Modern Livestock Production and Novel Influenza Virus Generation: Are the Benefits Worth the Risk? | Duke Kunshan University
Modern Livestock Production and Novel Influenza Virus Generation: Are the Benefits Worth the Risk?
Dr. Greg Gray, Professor

Duke University

Nov 24th 2015 12:00 to 13:00
Room 1079, Academic Building
Wednesday, January 17, 2018 - 18:45

Summary of Talk:

Many argue that modern livestock production methods have never been better. In the United States and in other developed nations we produce some of the world’s safest and lease expensive beef, pork, and poultry products. These techniques are being adopted worldwide to meet the protein needs for the world’s growing human population; yet, the production methods have been associated with the generation and spread of novel influenza, a virus which causes disease outbreaks in both animals and man. Dr.

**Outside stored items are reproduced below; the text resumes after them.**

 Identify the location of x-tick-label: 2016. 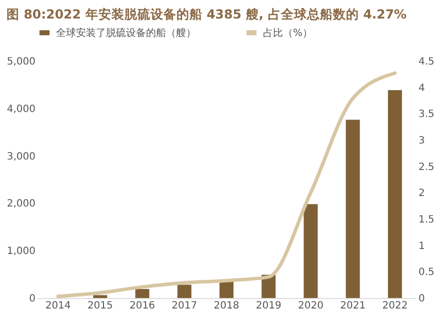
(143, 306).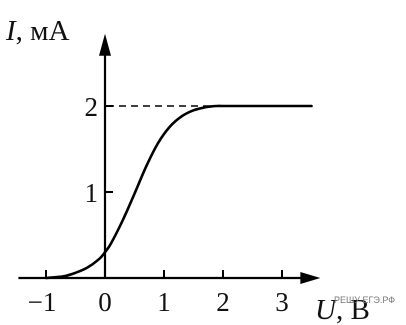  What do you see at coordinates (99, 150) in the screenshot?
I see `y-ticks: 12` at bounding box center [99, 150]. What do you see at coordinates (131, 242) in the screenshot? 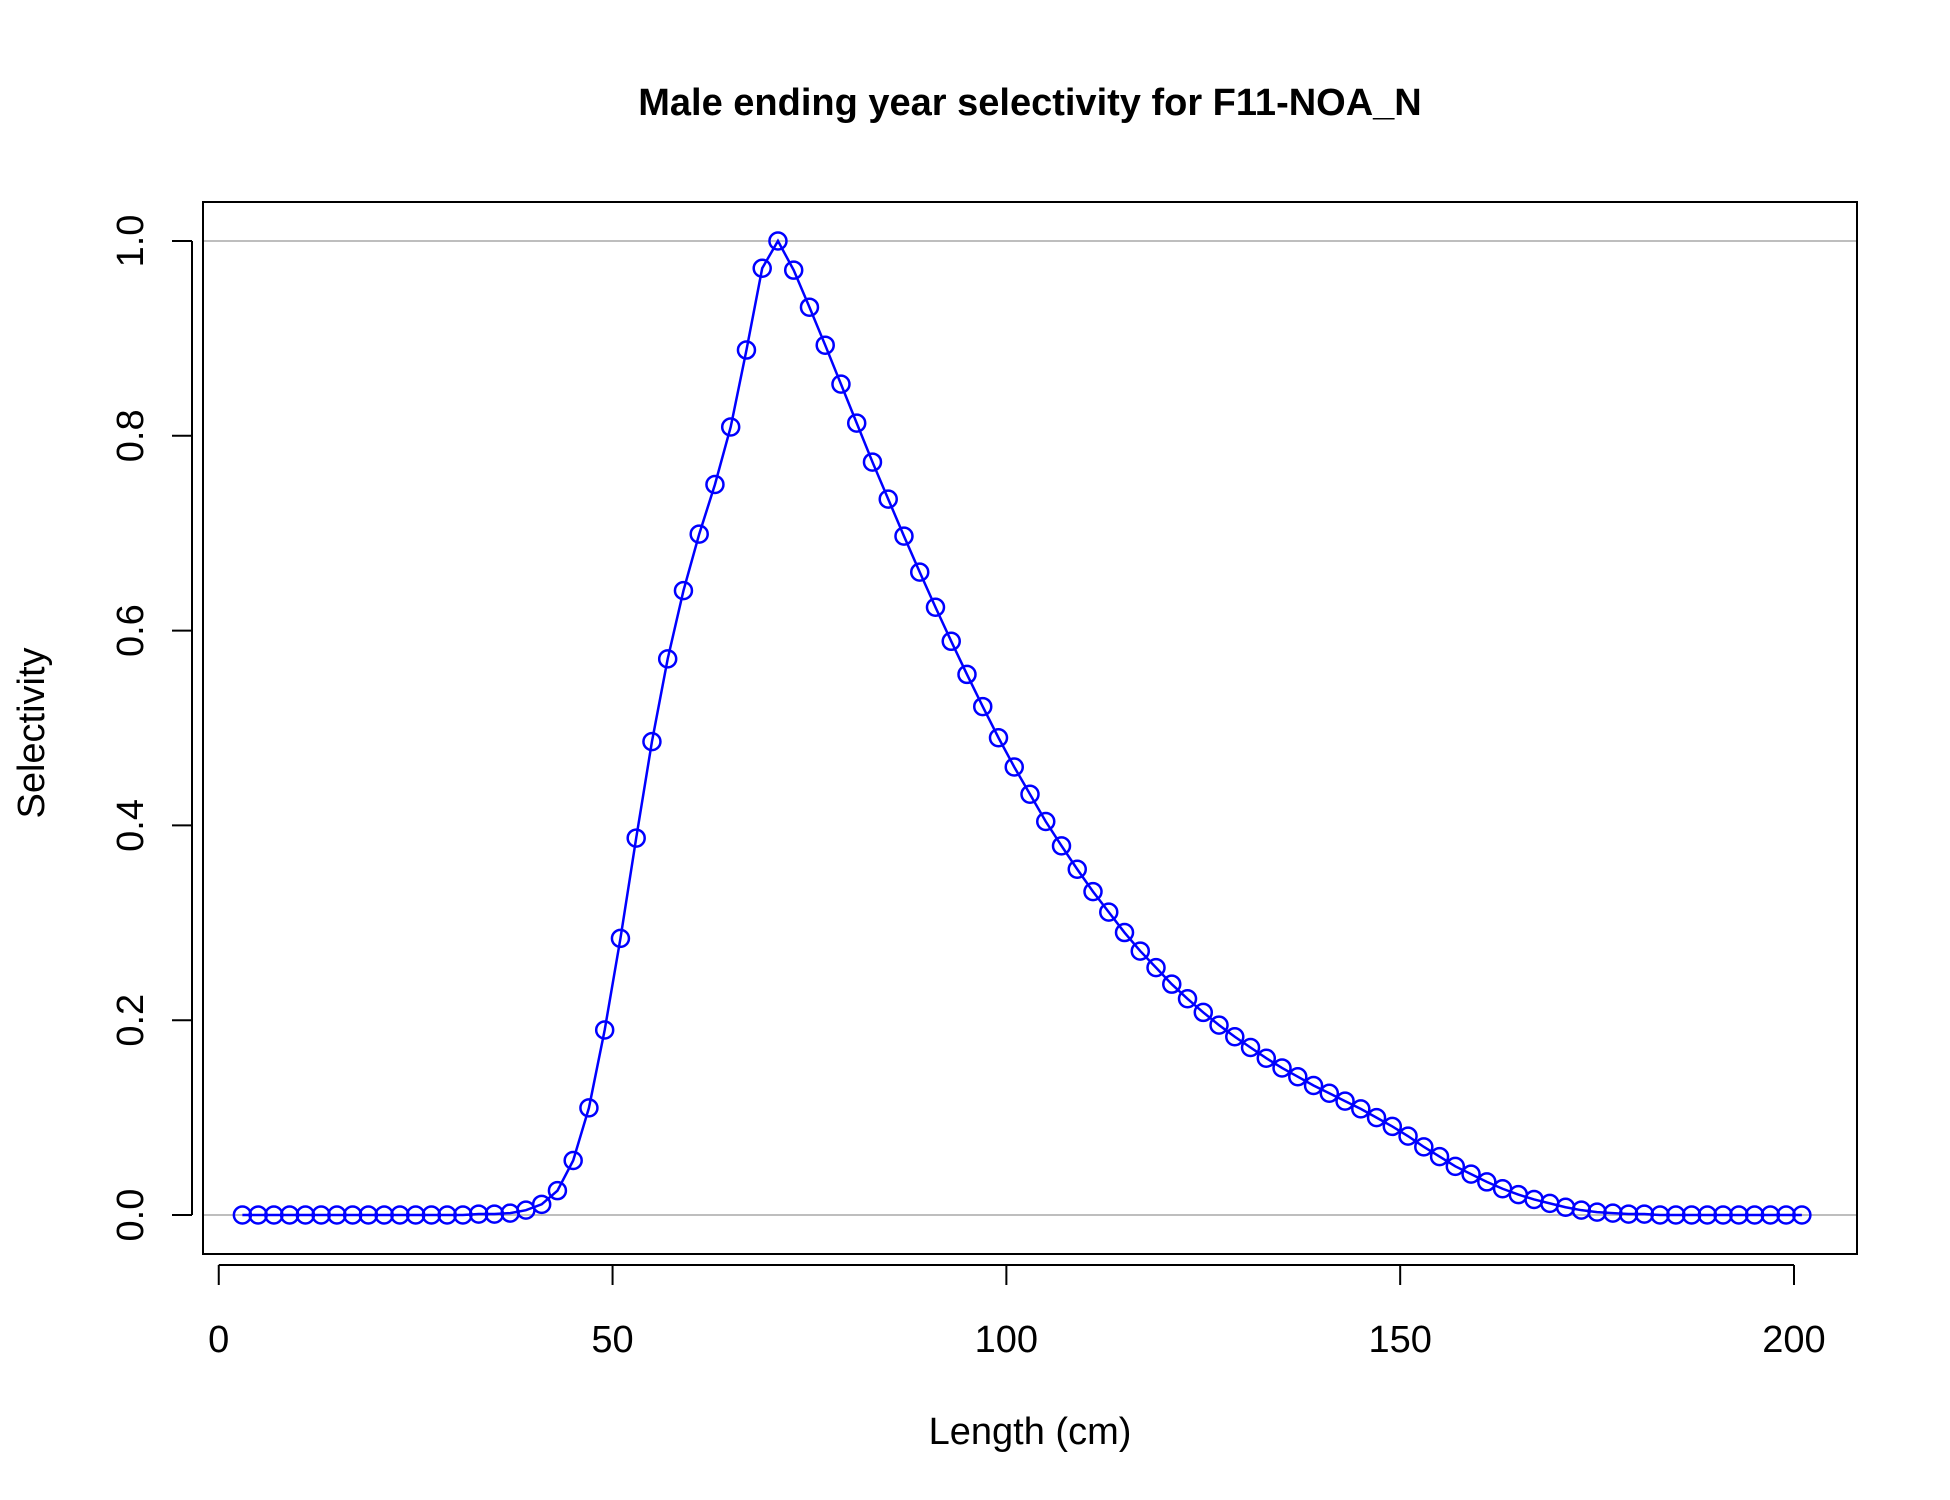
I see `y-tick-label: 1.0` at bounding box center [131, 242].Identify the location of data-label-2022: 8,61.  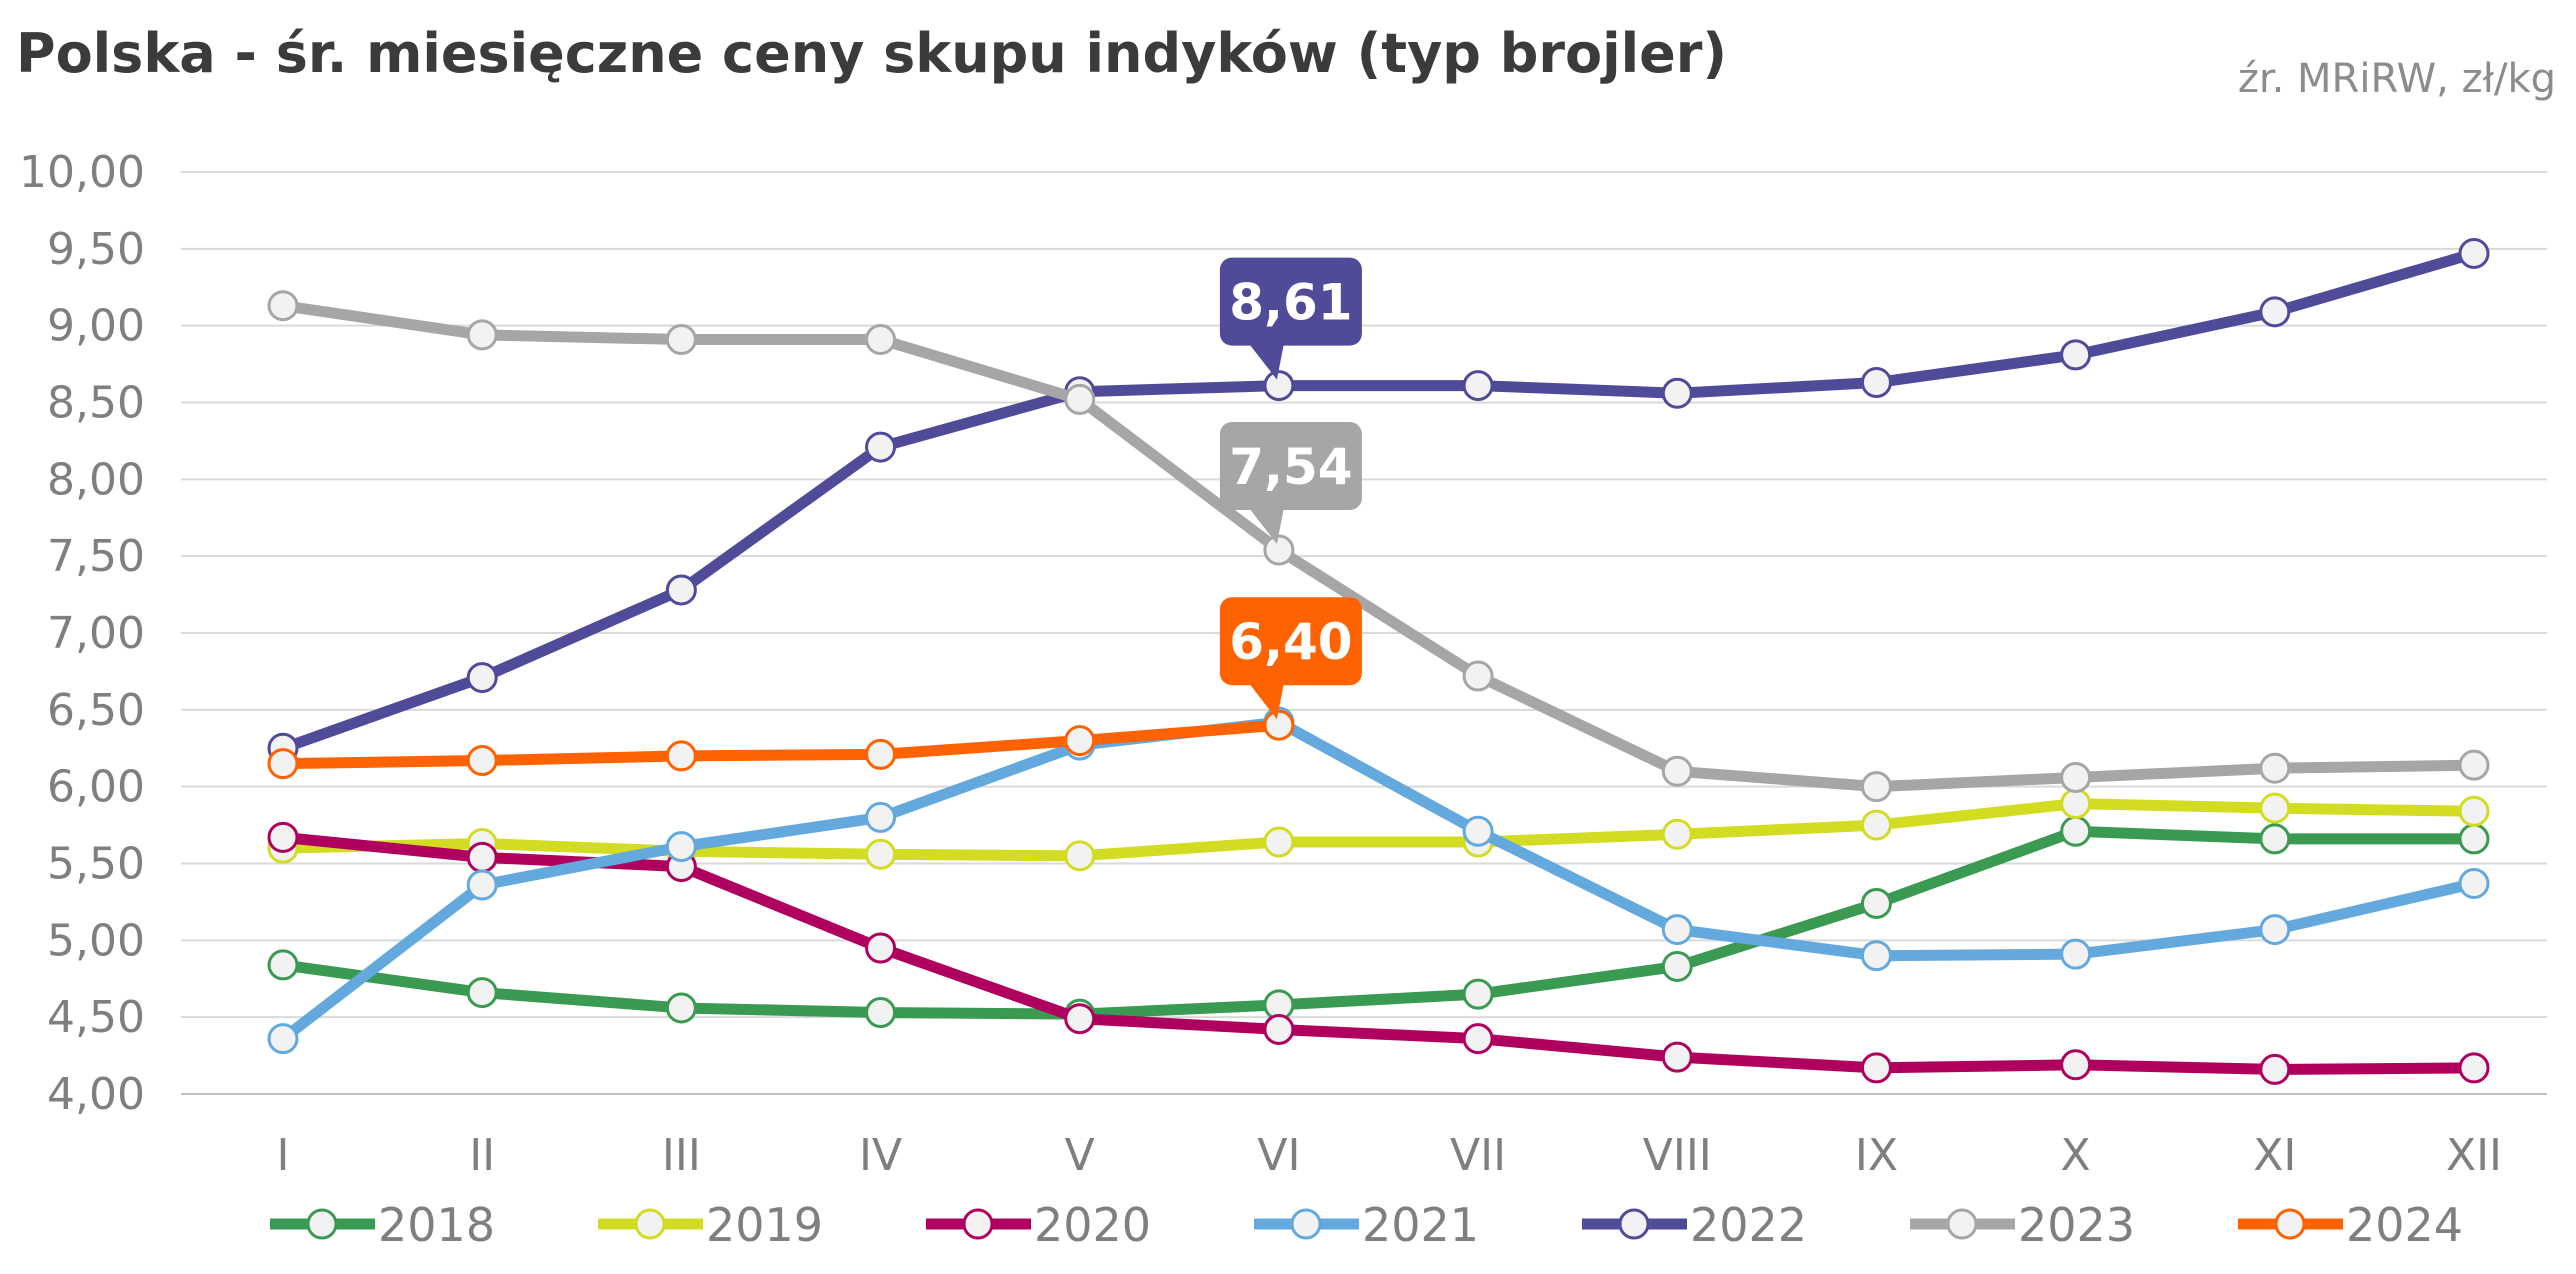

Gray will briefly review the current situation and argue that a One Health approach to mitigating these zoonotic disease risks is the way forward.


Brief Biography:

Gregory C. Gray MD, MPH, FIDSA is a Professor at Duke University with 3 affiliations: the Division of Infectious Diseases in Duke University's School of Medicine, Duke Global Health Institute, and Duke Nicholas School of the Environment. He also serves part-time as a Professor in the Program in Emerging Infectious Diseases at Duke-NUS Graduate Medical School, Singapore and as a Professor of Global Health at Duke Kunshan University in China. He has visiting professorship positions in six other academic institutions in China, Romania, Australia, and the USA. His medical boards are in Preventive Medicine and Public Health. Dr. Gray has conducted diverse epidemiological studies of infectious diseases for 25 years in 5 continents. Much of his work has involved identifying risk factors for occupational diseases, particularly for infectious diseases. He has studied numerous occupational groups including farmers, animal breeders, veterinarians, military personnel, turkey workers, poultry workers, horse workers, hunters, and pig workers. A strong supporter for the One Health approach, he has won multiple One Health research and training grants, established two centers of One Health (USA & Romania) and developed 4 graduate programs in One Health (PhD, MHS, Certificate and Program). He has mentored more than 50 graduate students, postdocs, and international scholars in research and often guides their work to peer-reviewed publication. He has served on numerous national expert advisory committees including those associated with the US Armed Forces Epidemiological Board, the Infectious Disease Society of America, and the Institute of Medicine. He has authored more than 260 scientific reports and book chapters in the peer-reviewed medical literature. Currently, he serves on the Editorial Board for the journals Influenza and Other Respiratory Viruses and Tropical Diseases, Travel Medicine and Vaccines.